Oczywiście, w Polsce nie odbywało się to na taką skalę, jak na Wschodzie, ale o samym zjawisku pisano już w latach 90-tych. Także o konkretnych przypadkach i chyba nawet Wyborczej zdarzało się na ten temat pisywać. Więcej na ten temat tutaj: Uwłaszczenie nomenklatury – Wikipedia, wolna encyklopedia. 



bruno321 said:


> Byłbym bardzo wdzięczny jeżeli ktoś by znalazł jakieś krótkie wyrażenie po angielsku dla tego pojęcia.


Google podpowiada "enfranchisement of the nomenclature", ale biorąc pod uwagę różnice znaczeń pomiędzy "nomenklaturą" w ww. sensie, a "nomenclature", jest to tylko kalka językowa, która niczego nie objaśnia, więc i tak trzeba wiedzieć, o co chodzi. Google znalazł ten zwrot w całych pięciu źródłach, głównie polskich.  Niewiele bardziej popularne jest "nomenclature enfranchisement", obarczone tym samym problemem.


----------



## Ben Jamin

jasio said:


> Przy czym "sporna sprawa" oznacza tylko tyle, że są osoby, które się z tą tezą nie zgadzają, a nie że takie zjawisko nie miało miejsca.
> Oczywiście, w Polsce nie odbywało się to na taką skalę, jak na Wschodzie, ale o samym zjawisku pisano już w latach 90-tych. Także o konkretnych przypadkach i chyba nawet Wyborczej zdarzało się na ten temat pisywać. Więcej na ten temat tutaj: Uwłaszczenie nomenklatury – Wikipedia, wolna encyklopedia.

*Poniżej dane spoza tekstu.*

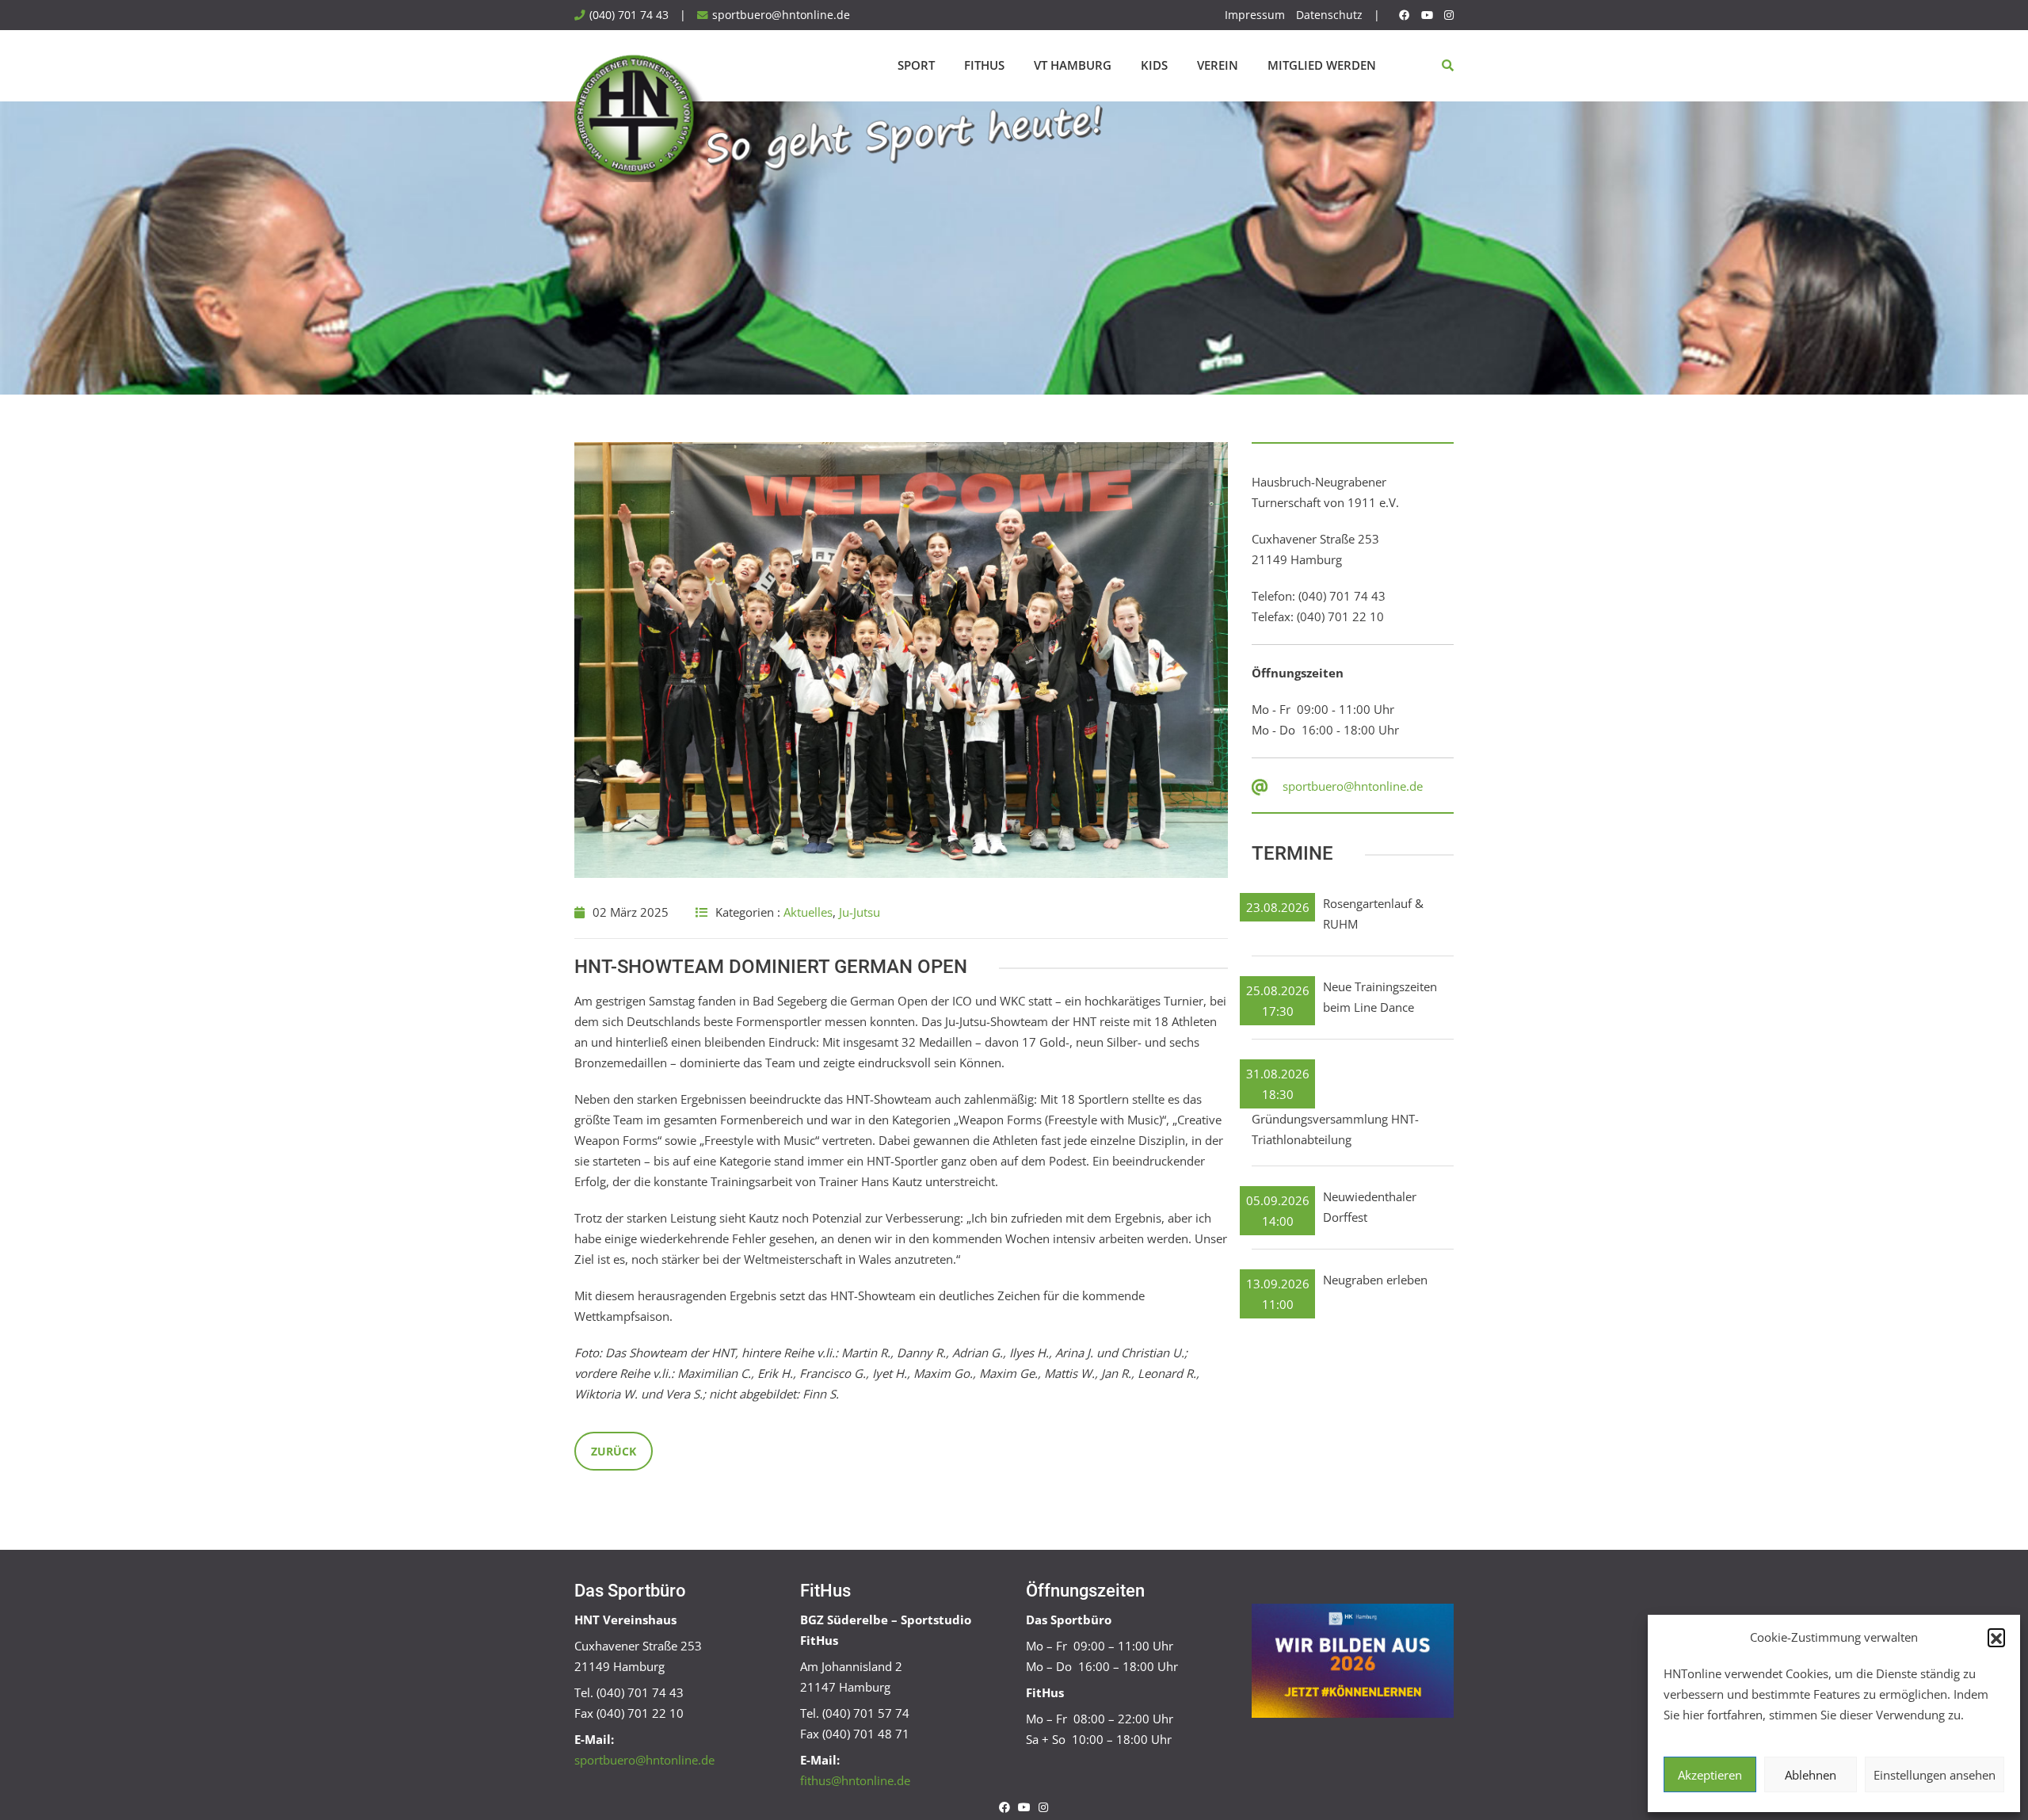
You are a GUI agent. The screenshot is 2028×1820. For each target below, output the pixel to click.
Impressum (1255, 15)
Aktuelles (808, 912)
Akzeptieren (1710, 1775)
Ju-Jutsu (859, 912)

Nie było moim zamiarem rozpętywanie polemik politycznych, więc użyłem słowa „sporny”, żeby podkreślić, że nie ma zgody co do wielkości tego zjawiska w Polsce, bez wchodzenia w szczegóły i zajmowania stanowiska.
Pojęcie „uwłaszczenie nomenklatury” jest z reguły rozumiane jako zjawisko *masowego* przywłaszczenia sobie własności państwowej przez osoby prywatne, które należały do „nomenklatury”, i jako takie wystąpiło na pewno w wielu krajach byłego Związku Radzieckiego. Nikt na razie nie udowodnił, że coś takiego wydarzyło się w Polsce. Prawdziwy zasięg nieprawidłowości podczas reprywatyzacji w Polsce nie jest znany, i  ten fakt jest wykorzystywany do celów propagandy politycznej polegającej na insynuacjach o ich rzekomej masowości.


----------



## Ben Jamin

bruno321 said:


> Dziękuję za wytłumaczenie! Byłbym bardzo wdzięczny jeżeli ktoś by znalazł jakieś krótkie wyrażenie po angielsku dla tego pojęcia.

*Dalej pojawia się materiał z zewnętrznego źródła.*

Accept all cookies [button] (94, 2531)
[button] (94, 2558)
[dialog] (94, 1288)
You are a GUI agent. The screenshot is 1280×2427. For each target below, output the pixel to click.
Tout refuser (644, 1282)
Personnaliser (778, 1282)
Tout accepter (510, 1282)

Krótko się nie da, tak jak nie da się przetłumaczyć na polski jednym słowem "serendipity", "saudade" ani "sisu".


----------



## bruno321

Faktycznie, sądzę, że ,,nomenklatura'' się rozumie po angielsku tak samo. Owszem, słowo nawet się znajduję w słowniku Oxford:

*nomenklatura*


*NOUN*

1(in the former Soviet Union) the system whereby influential posts in government and industry were filled by Party appointees.

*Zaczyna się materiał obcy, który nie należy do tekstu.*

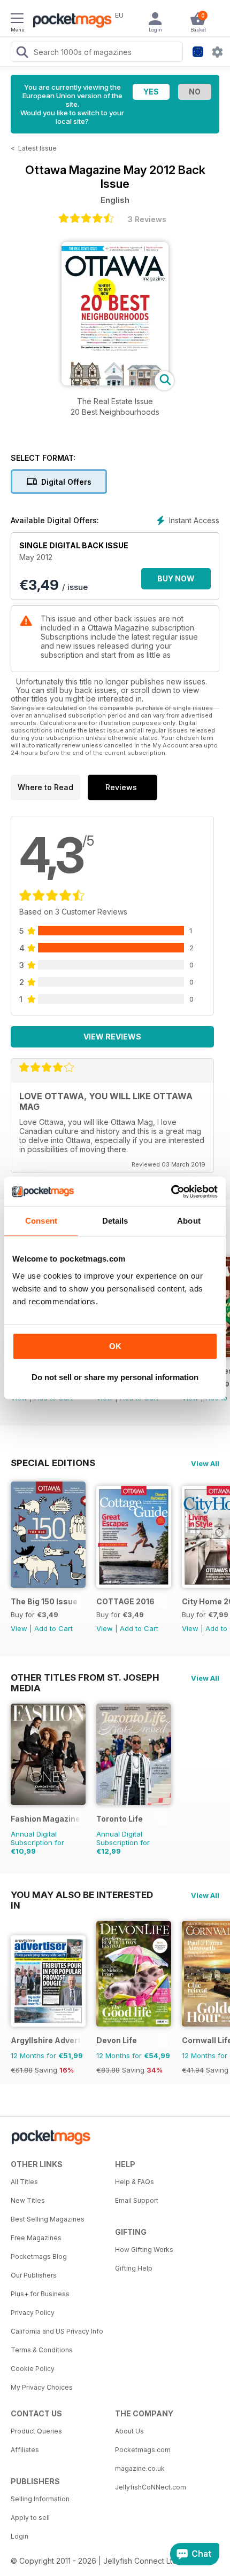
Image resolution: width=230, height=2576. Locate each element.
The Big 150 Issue (44, 1601)
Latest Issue (37, 148)
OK (115, 1346)
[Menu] (17, 19)
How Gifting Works (144, 2250)
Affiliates (25, 2450)
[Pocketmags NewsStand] (69, 21)
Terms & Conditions (42, 2350)
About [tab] (189, 1220)
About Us (129, 2431)
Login (19, 2536)
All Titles (24, 2182)
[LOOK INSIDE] (115, 382)
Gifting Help (133, 2268)
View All (205, 1463)
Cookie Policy (33, 2369)
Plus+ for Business (40, 2294)
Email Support (136, 2200)
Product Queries (36, 2431)
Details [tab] (115, 1220)
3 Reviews (147, 219)
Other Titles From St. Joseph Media (85, 1677)
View (19, 1628)
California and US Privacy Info (57, 2331)
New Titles (28, 2200)
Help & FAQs (134, 2182)
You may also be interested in (82, 1894)
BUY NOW (176, 578)
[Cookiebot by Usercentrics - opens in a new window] (171, 1192)
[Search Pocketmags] (22, 53)
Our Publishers (34, 2275)
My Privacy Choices (42, 2387)
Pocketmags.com (143, 2450)
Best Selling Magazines (48, 2219)
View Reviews (112, 1036)
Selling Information (40, 2499)
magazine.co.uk (140, 2468)
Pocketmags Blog (39, 2256)
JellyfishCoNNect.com (150, 2487)
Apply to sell (30, 2518)
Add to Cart (53, 1628)
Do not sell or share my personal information (115, 1377)
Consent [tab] (41, 1220)
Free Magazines (36, 2238)
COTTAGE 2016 (125, 1601)
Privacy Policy (33, 2313)
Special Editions (53, 1463)
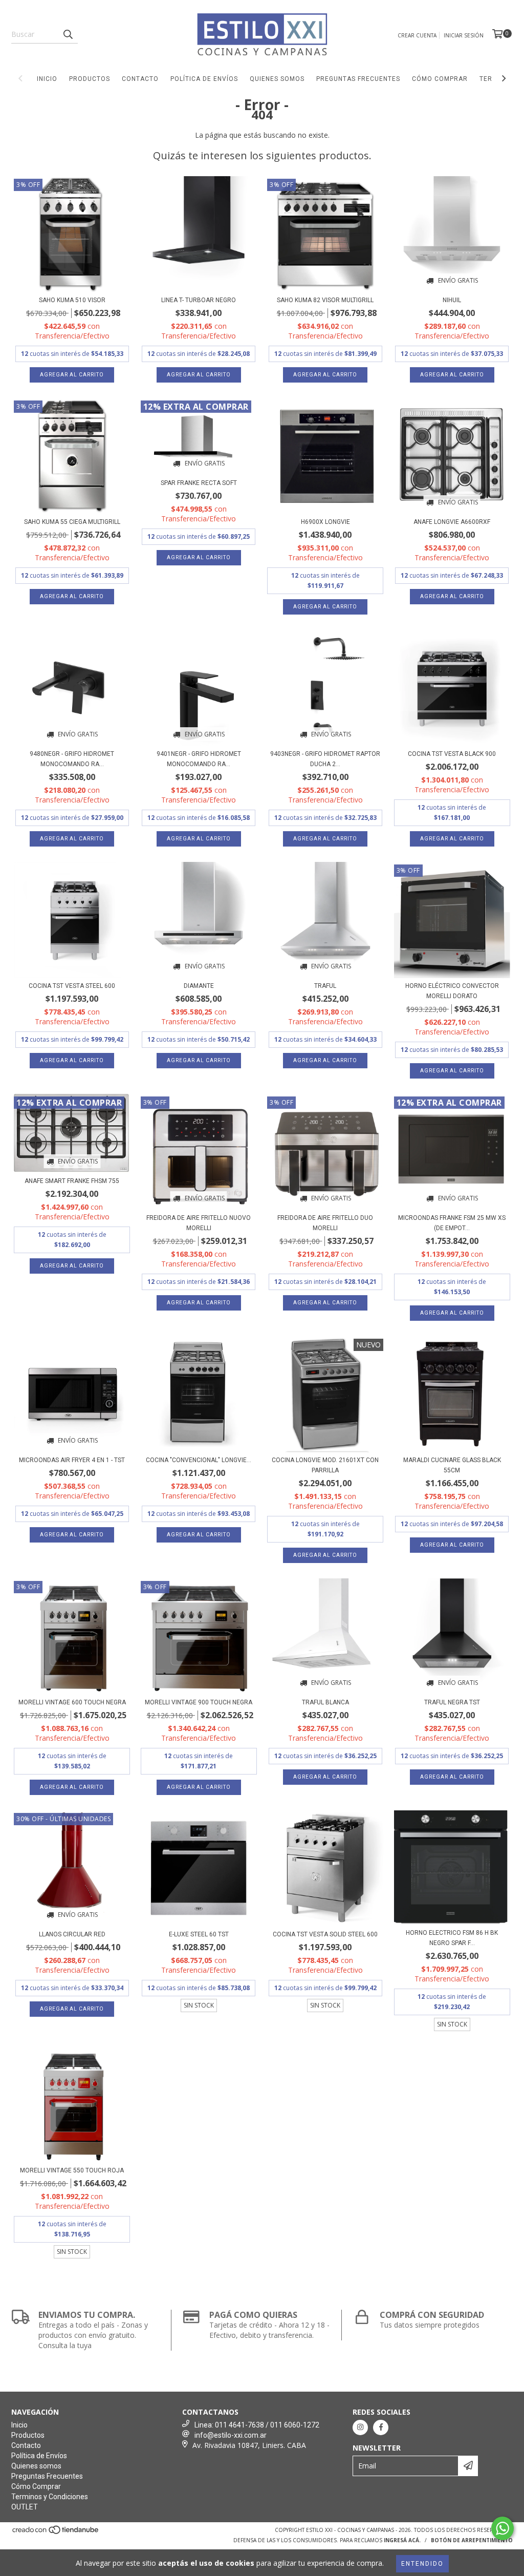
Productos (89, 78)
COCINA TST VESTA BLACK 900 (452, 753)
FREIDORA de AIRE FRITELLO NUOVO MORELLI (198, 1223)
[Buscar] (67, 34)
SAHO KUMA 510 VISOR (72, 300)
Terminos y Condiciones (49, 2497)
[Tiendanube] (56, 2532)
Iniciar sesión (464, 35)
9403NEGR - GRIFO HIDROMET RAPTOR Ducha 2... (325, 759)
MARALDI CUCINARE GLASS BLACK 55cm (452, 1465)
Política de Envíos (204, 78)
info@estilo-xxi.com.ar (230, 2435)
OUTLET (24, 2507)
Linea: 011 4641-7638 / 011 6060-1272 (256, 2425)
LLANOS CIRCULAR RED (72, 1934)
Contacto (140, 78)
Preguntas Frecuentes (358, 78)
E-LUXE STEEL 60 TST (199, 1934)
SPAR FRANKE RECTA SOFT (199, 483)
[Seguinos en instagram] (360, 2427)
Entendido (422, 2563)
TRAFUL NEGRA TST (452, 1702)
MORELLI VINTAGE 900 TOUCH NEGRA (198, 1702)
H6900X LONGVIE (325, 521)
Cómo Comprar (440, 78)
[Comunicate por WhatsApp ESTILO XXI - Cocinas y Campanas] (502, 2528)
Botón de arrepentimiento (472, 2540)
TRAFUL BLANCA (325, 1702)
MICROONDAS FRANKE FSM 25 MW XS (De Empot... (452, 1223)
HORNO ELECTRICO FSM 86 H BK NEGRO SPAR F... (452, 1938)
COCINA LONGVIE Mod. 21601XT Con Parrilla (325, 1465)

_‘the system of nomenklatura, which reserves important appointments to the Party apparatus’_


1.1 Those people appointed to posts in government or industry under the nomenklatura system.
_‘most of the caviar was kept for the nomenklatura’_


Na przykład ja, pochodząc daleko od krajach Europy centralnej i wschodniej, znałem to pojęcie od dawna, a bym używał go z niektórymi bez wracania uwagi. Problem to raczej ,,uwłaszczenie'', może bo słowa ,,enfranchisement'' po angielsku nie znałem  ,,Enfranchisement of the nomenklatura'' nie dość ekspresywny...


----------



## Ben Jamin

bruno321 said:


> Faktycznie, sądzę, że ,,nomenklatura'' się rozumie po angielsku tak samo. Owszem, słowo nawet się znajduję w słowniku Oxford:
> 
> 
> 
> Na przykład ja, pochodząc daleko od krajach Europy centralnej i wschodniej, znałem to pojęcie od dawna, a bym używał go z niektórymi bez wracania uwagi. Problem to raczej ,,uwłaszczenie'', może bo słowa ,,enfranchisement'' po angielsku nie znałem  ,,Enfranchisement of the nomenklatura'' nie dość ekspresywny...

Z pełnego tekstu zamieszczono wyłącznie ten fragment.